Collected data entries:
- - - -
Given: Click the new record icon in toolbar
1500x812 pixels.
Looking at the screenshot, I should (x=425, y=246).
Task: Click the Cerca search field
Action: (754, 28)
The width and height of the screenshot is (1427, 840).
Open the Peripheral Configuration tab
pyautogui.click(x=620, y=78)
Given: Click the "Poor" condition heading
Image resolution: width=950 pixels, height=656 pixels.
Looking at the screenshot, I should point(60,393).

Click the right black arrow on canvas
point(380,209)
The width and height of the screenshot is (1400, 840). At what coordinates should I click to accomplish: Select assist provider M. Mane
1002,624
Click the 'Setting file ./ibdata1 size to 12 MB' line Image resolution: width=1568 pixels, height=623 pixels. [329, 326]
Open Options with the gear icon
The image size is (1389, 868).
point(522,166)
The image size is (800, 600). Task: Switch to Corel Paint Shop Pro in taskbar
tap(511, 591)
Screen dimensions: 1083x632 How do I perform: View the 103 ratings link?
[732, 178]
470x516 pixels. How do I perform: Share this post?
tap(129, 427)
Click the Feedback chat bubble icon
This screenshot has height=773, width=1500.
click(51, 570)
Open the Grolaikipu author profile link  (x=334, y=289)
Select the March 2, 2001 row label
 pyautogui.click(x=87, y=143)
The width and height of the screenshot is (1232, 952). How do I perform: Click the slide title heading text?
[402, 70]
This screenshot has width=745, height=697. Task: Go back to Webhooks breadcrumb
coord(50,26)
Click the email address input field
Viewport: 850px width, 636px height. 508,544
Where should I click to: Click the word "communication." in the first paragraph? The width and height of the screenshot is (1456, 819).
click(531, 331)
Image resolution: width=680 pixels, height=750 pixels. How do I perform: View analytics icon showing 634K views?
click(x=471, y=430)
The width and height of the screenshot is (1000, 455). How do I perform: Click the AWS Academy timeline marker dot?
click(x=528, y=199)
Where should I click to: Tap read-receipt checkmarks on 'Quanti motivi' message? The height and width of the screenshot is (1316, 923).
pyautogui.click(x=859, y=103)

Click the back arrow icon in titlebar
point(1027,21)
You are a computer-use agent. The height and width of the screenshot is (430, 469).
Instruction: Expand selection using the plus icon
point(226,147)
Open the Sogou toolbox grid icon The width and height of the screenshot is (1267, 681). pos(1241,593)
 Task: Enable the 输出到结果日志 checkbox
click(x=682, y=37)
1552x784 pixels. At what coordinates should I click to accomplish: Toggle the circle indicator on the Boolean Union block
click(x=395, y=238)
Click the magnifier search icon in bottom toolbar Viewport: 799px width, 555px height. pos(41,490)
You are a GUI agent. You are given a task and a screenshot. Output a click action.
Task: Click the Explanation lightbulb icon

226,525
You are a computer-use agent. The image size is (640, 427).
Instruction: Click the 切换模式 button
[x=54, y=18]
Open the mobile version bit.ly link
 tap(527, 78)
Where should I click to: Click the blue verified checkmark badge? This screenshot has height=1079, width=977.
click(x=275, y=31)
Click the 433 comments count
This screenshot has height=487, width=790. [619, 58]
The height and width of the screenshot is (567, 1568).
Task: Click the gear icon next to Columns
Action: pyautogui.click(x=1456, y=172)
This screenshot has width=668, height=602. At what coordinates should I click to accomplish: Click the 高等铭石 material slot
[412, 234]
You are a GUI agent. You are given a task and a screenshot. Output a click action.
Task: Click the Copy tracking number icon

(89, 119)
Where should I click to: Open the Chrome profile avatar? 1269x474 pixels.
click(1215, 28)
- - - -
WHAT IS ASKED:
Scale the items starting at the line with "Click the magnifier" and ending at the line with "[x=54, y=18]" by rewriting them in full, requests included, with each click coordinate in the answers multiplied by 0.6 and rounded to a whole number, halves rounding up. Give only those lines.

REPLY TO THE TASK:
Click the magnifier search icon in bottom toolbar Viewport: 799px width, 555px height. pos(25,294)
You are a GUI agent. You are given a task and a screenshot. Output a click action.
Task: Click the Explanation lightbulb icon

136,315
You are a computer-use agent. The image size is (640, 427).
Instruction: Click the 切换模式 button
[x=32, y=11]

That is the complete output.